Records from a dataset
----
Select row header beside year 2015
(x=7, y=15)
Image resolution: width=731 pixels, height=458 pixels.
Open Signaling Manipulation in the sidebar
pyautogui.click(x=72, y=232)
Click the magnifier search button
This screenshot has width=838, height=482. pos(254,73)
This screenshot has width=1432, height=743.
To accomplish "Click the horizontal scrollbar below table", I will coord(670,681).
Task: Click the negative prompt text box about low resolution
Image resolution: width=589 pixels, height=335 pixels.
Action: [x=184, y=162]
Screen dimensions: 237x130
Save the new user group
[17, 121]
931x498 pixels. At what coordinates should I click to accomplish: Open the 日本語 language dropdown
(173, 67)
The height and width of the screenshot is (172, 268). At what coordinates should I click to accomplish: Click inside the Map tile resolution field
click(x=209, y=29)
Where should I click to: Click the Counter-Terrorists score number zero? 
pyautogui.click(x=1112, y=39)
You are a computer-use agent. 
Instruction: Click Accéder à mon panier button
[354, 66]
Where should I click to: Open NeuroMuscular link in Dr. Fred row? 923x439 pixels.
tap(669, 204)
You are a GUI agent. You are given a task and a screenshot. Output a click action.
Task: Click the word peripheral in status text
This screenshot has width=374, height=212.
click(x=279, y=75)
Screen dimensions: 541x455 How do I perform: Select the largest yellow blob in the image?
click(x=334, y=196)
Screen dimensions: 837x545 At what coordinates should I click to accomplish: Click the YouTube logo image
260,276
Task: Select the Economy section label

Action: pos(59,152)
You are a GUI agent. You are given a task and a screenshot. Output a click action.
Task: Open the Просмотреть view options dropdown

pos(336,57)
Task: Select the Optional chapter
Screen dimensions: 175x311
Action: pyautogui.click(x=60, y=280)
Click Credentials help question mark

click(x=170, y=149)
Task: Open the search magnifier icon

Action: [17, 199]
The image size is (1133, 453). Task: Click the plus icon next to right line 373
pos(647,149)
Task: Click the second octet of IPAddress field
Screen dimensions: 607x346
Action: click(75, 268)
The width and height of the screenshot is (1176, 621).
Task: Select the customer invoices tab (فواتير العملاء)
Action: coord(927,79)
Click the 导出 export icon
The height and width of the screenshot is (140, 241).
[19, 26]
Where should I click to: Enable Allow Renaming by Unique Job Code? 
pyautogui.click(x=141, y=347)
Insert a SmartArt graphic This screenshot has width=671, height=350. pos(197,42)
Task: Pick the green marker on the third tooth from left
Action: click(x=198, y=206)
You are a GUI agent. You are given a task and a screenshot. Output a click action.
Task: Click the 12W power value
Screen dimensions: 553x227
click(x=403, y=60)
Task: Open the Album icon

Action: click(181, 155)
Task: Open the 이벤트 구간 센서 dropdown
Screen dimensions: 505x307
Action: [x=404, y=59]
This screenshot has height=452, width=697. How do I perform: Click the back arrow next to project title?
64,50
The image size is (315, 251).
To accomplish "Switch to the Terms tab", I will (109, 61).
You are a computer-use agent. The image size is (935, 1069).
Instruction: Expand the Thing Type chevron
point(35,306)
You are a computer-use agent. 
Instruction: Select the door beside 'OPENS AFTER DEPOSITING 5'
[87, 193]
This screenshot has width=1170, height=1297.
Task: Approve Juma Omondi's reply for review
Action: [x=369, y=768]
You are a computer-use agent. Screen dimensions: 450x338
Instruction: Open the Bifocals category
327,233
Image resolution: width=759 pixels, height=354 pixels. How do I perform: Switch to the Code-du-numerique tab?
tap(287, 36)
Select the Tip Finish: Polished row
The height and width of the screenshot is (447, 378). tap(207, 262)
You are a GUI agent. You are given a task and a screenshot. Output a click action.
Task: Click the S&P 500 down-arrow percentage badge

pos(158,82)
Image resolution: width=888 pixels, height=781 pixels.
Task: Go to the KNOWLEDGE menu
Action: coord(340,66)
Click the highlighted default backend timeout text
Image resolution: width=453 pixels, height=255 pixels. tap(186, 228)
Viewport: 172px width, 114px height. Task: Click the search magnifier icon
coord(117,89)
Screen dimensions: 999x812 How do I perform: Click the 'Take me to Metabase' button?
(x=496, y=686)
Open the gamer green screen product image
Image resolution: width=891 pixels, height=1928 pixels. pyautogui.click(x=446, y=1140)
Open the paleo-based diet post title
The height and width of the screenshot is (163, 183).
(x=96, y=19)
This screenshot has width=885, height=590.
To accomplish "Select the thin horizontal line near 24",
----
■ What this task involves ■
All entries should be transcribed verbatim.

■ Response ■
Select row header beside year 2015
(x=7, y=15)
Image resolution: width=731 pixels, height=458 pixels.
Open Signaling Manipulation in the sidebar
pyautogui.click(x=72, y=232)
Click the magnifier search button
This screenshot has width=838, height=482. pos(254,73)
This screenshot has width=1432, height=743.
To accomplish "Click the horizontal scrollbar below table", I will coord(670,681).
Task: Click the negative prompt text box about low resolution
Image resolution: width=589 pixels, height=335 pixels.
Action: [x=184, y=162]
Screen dimensions: 237x130
Save the new user group
[17, 121]
931x498 pixels. At what coordinates should I click to accomplish: Open the 日本語 language dropdown
(173, 67)
The height and width of the screenshot is (172, 268). At what coordinates should I click to accomplish: Click inside the Map tile resolution field
click(x=209, y=29)
Where should I click to: Click the Counter-Terrorists score number zero? 
pyautogui.click(x=1112, y=39)
You are a computer-use agent. 
Instruction: Click Accéder à mon panier button
[354, 66]
Where should I click to: Open NeuroMuscular link in Dr. Fred row? 923x439 pixels.
tap(669, 204)
You are a GUI agent. You are given a task and a screenshot. Output a click action.
Task: Click the word peripheral in status text
This screenshot has width=374, height=212.
click(x=279, y=75)
Screen dimensions: 541x455 How do I perform: Select the largest yellow blob in the image?
click(x=334, y=196)
Screen dimensions: 837x545 At what coordinates should I click to accomplish: Click the YouTube logo image
260,276
Task: Select the Economy section label

Action: pos(59,152)
You are a GUI agent. You are given a task and a screenshot. Output a click action.
Task: Open the Просмотреть view options dropdown

pos(336,57)
Task: Select the Optional chapter
Screen dimensions: 175x311
Action: pyautogui.click(x=60, y=280)
Click Credentials help question mark

click(x=170, y=149)
Task: Open the search magnifier icon

Action: [17, 199]
The image size is (1133, 453). Task: Click the plus icon next to right line 373
pos(647,149)
Task: Click the second octet of IPAddress field
Screen dimensions: 607x346
Action: click(75, 268)
The width and height of the screenshot is (1176, 621).
Task: Select the customer invoices tab (فواتير العملاء)
Action: coord(927,79)
Click the 导出 export icon
The height and width of the screenshot is (140, 241).
[19, 26]
Where should I click to: Enable Allow Renaming by Unique Job Code? 
pyautogui.click(x=141, y=347)
Insert a SmartArt graphic This screenshot has width=671, height=350. pos(197,42)
Task: Pick the green marker on the third tooth from left
Action: click(x=198, y=206)
You are a GUI agent. You are given a task and a screenshot. Output a click action.
Task: Click the 12W power value
Screen dimensions: 553x227
click(x=403, y=60)
Task: Open the Album icon

Action: click(181, 155)
Task: Open the 이벤트 구간 센서 dropdown
Screen dimensions: 505x307
Action: [x=404, y=59]
This screenshot has height=452, width=697. How do I perform: Click the back arrow next to project title?
64,50
The image size is (315, 251).
To accomplish "Switch to the Terms tab", I will (109, 61).
You are a computer-use agent. The image size is (935, 1069).
Instruction: Expand the Thing Type chevron
point(35,306)
You are a computer-use agent. 
Instruction: Select the door beside 'OPENS AFTER DEPOSITING 5'
[87, 193]
This screenshot has width=1170, height=1297.
Task: Approve Juma Omondi's reply for review
Action: [x=369, y=768]
You are a computer-use agent. Screen dimensions: 450x338
Instruction: Open the Bifocals category
327,233
Image resolution: width=759 pixels, height=354 pixels. How do I perform: Switch to the Code-du-numerique tab?
tap(287, 36)
Select the Tip Finish: Polished row
The height and width of the screenshot is (447, 378). tap(207, 262)
You are a GUI agent. You are given a task and a screenshot. Output a click action.
Task: Click the S&P 500 down-arrow percentage badge

pos(158,82)
Image resolution: width=888 pixels, height=781 pixels.
Task: Go to the KNOWLEDGE menu
Action: coord(340,66)
Click the highlighted default backend timeout text
Image resolution: width=453 pixels, height=255 pixels. tap(186, 228)
Viewport: 172px width, 114px height. Task: Click the search magnifier icon
coord(117,89)
Screen dimensions: 999x812 How do I perform: Click the 'Take me to Metabase' button?
(x=496, y=686)
Open the gamer green screen product image
Image resolution: width=891 pixels, height=1928 pixels. pyautogui.click(x=446, y=1140)
Open the paleo-based diet post title
The height and width of the screenshot is (163, 183).
(x=96, y=19)
This screenshot has width=885, height=590.
To accomplish "Select the thin horizontal line near 24",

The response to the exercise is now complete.